Every year, millions of top performers are promoted to management-level jobs―only to discover that the tactics that got them promoted are not the tactics that will make them effective in their new role. In Welcome to Management, Ryan Hawk provides practical, actionable advice and tools designed to ensure that transition is a successful one.
Lead yourself on the inside.
Before we expect to lead others, we must first learn to lead ourselves. We must consistently model the desired behaviors and values for the team to earn credibility as a leader. If you’re not a formal leader yet, build the skills to be the leader, not to get the leadership title.
“Self-discipline matters greatly. Consistently showing you’re willing to get your hands dirty grant you permission to ask others to do similarly hard things with credibility.”
Be always learning.
You’ve been a team member before, and now because you’re given a formal leadership position doesn’t mean you have the license to stop learning. Become a learning machine for yourself if you want your team to be constant learners. Curiosity is the high-octane fuel that propels your growth.
Reflect and teach.
The framework for continuous learning is consume, test, reflect and teach. The highest-perfomring leaders in the world reflect on themselves and their crafts every day. And by teaching what they learnt to their teams, they create an opportunity to learn twice.
“Don’t let your now become your ceiling. Becoming is better than being.”
Work on your mental toughness.
Mental toughness is like your muscles. You can use it or lose it. Seek discomfort to stretch beyond your norms. It’s not the problems that hurt you. It’s you who hurt yourself. It’s how you choose to respond to the problems that makes all the difference.
Carve out time for deep work.
Block out your time into large chunks so you can get into ‘deep work’. Deep work enhances your ability to focus without being constantly distracted on a cognitively demanding task. Consolidate as much ‘shallow work’ as possible into ‘deep work’.
Develop the habit of planning and preparation.
Proper preparation prevents poor performance. Preparation and planning are the greatest medicine for combating fear.
Win in the morning.
Create your morning routine. Start each day with a sense of accomplishment, even if it’s as little as making your bed. Experiment for yourself what works and adjust according for optimal routine. If you’re not sure where to start, check out Miracle Morning by Hal Elrod.

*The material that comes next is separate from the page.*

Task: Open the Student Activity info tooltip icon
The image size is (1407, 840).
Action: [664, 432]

Be willing to be vulnerable.
According to Ryan, the three pillars of high-performing culture are trust, vulnerability and ownership. And he says the quickest way to build trust is to share your vulnerabilities.
You don’t need to teach every time as a leader. Sometimes, it’s better to learn with your team by empowering your high performers to lead training sessions.

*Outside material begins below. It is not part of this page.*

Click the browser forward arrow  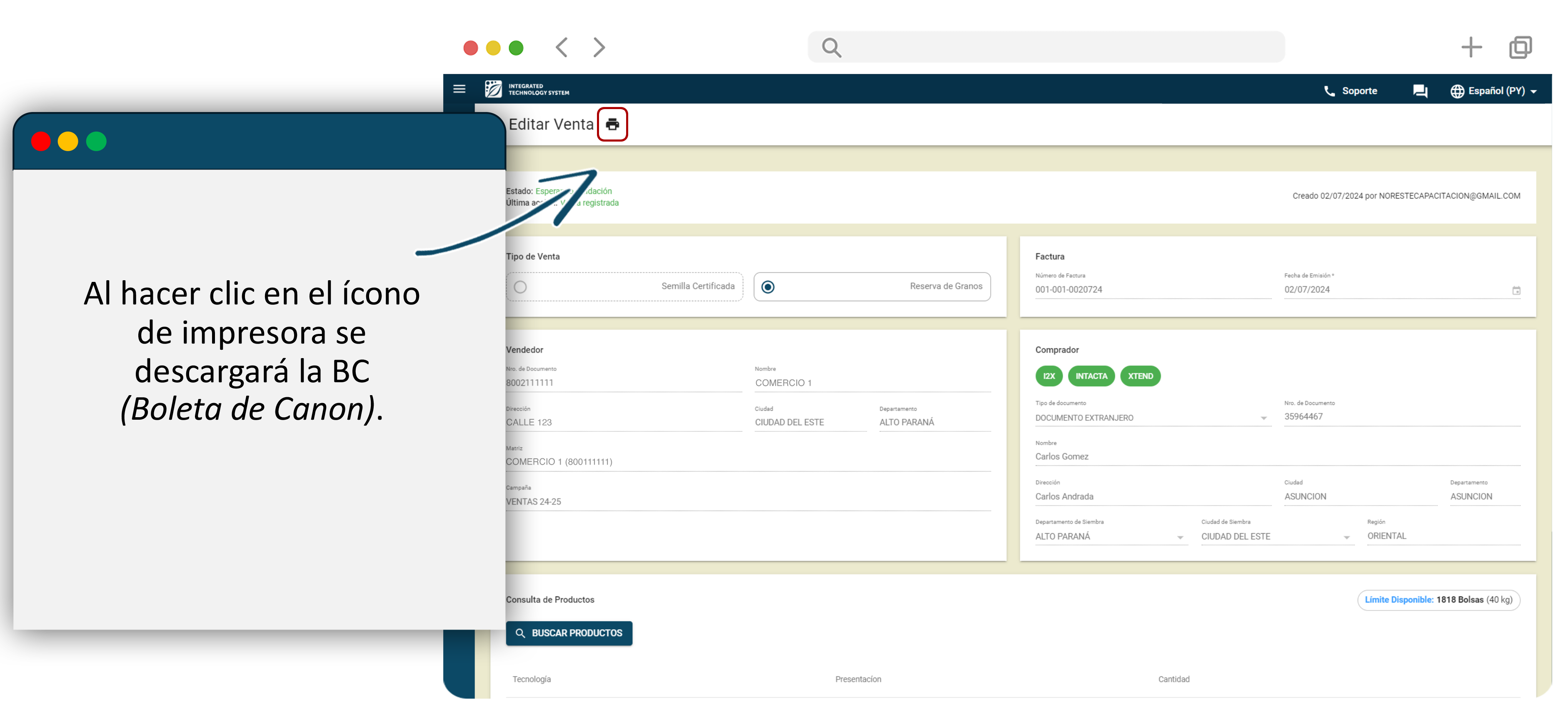point(599,47)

Good delegation doesn’t just take the weight off your shoulders so you can focus on high-priority areas, it also accelerates your team performance and individual development.
Get the right people onboard.
The most important decision you’ll make as a manager is about who gets to be on your team. There’s nothing you can do that’s more important than talking the time and effort to hire the right people. Today almost all candidates come prepared for basic interview questions. You’ll learn much more about them with follow-up questions like “Why?” “Then what happened? “What did you learn from that?”
Feedback is the best gift you can give freely.
On day one as a manager, let your team know that your goal is to help them achieve their best performance and all the positives that go with that. Paint the picture of how you’ll be giving feedback, so there are no surprises in performance reviews. Don’t think your feedback is only for low performers. High performers want it too and will seek it out.
Master the art of communication.
Communication isn’t just about getting your ideas across. Communication is about building deep and personal relationships, expressing emotions, sharing ideas and working together to accomplish something we cannot do on our own. Learn to use stories in communication. Stories make information more personal and memorable.
Don’t procrastinate to address difficult situations.
It doesn’t pay to sit and watch the frog, if you have to eat it anyway. Bad news never gets better with age, so there’s no benefit in leaning back and waiting for the issue to resolve itself.
Be purposeful with meetings.
Build the tradition of asking questions before scheduling a meeting. “Why are we having this meeting?” “Is it necessary” “What’s the goal of the meeting?” “Who needs to be in the room?” “When is the best time?”
Manage change and constraints.
Part of your job as a manager is to facilitate change, alleviate uncertainty and figure out how to work with current constraints of the system you’re in. These are the attributes that make the manager worth following.
Do a postmortem, after-action review (AAR) after every project. Learning from success is equally important as learning from failure.
Getting results isn’t enough. You need to ‘why’ behind your results, so you can repeat the success or avoid the failure.
Managing isn’t about yourself.
Your success as a manager will only follow the success of your team. Thinking less of yourself frees you to perform without the desire to impress, be right and get ahead. In this state of mind, managing is a service to help other people be successful.